I think the result of your SIFT result will the same as the VLFeat' SIFT in Matlab if it is fixed by the vl_sift.c.

Hi willard-yuan,

Thanks for your comment. The VLFEAT code you mention is a mex function to be used with MATLAB. Thus, it returns MATLAB-like coordinates (x and y are added 1). Also, it processes a transposed version of the image, so it changes theta to pi/2 - angle (since the mex function is working with a transposed version).

Other than that, there might be slight differences due to opencv's loading of the grayscale image (which might be slightly different than MATLAB's). I am pretty sure that this will not give any noticeable difference in performance for the usage of the SIFT descriptor, but do let me know if you find results that provide evidence otherwise.

I'd be happy to help you further if you have problems with setting up the code, let me know.

Best,

Andre

@andrefaraujo Thanks for your reply. I have successfully set it up earlier, and I have understood the reason of the frame difference. But I find the descriptors are different, for example: The result is the same at frame 485th.
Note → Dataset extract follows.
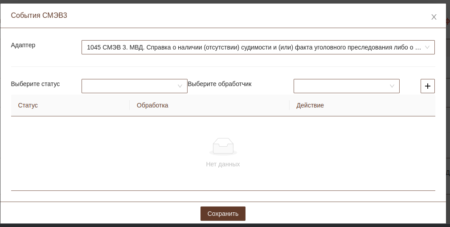Close the События СМЭВ3 dialog
Viewport: 450px width, 227px height.
[x=434, y=17]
But the SIFT keypoints number in Matlab is 486, however, the result is 485 in C++. Another problem is as follows: The descriptor at frame 483 (int C++) is very different from the descriptor at frame 484 (in Matlab).

BTW, The result in Matlab is obtained by the command:

[f,d] = vl_sift(I, 'FloatDescriptors') ;

Happy to help.

Just a couple of questions to make sure I understand what you are saying:

In both cases (c++ and matlab), do you find the same number of descriptors?
Does the frame (ie: x, y, scale, orientation) of descriptor 483 (c++) match the frame of descriptor 484 (in matlab)?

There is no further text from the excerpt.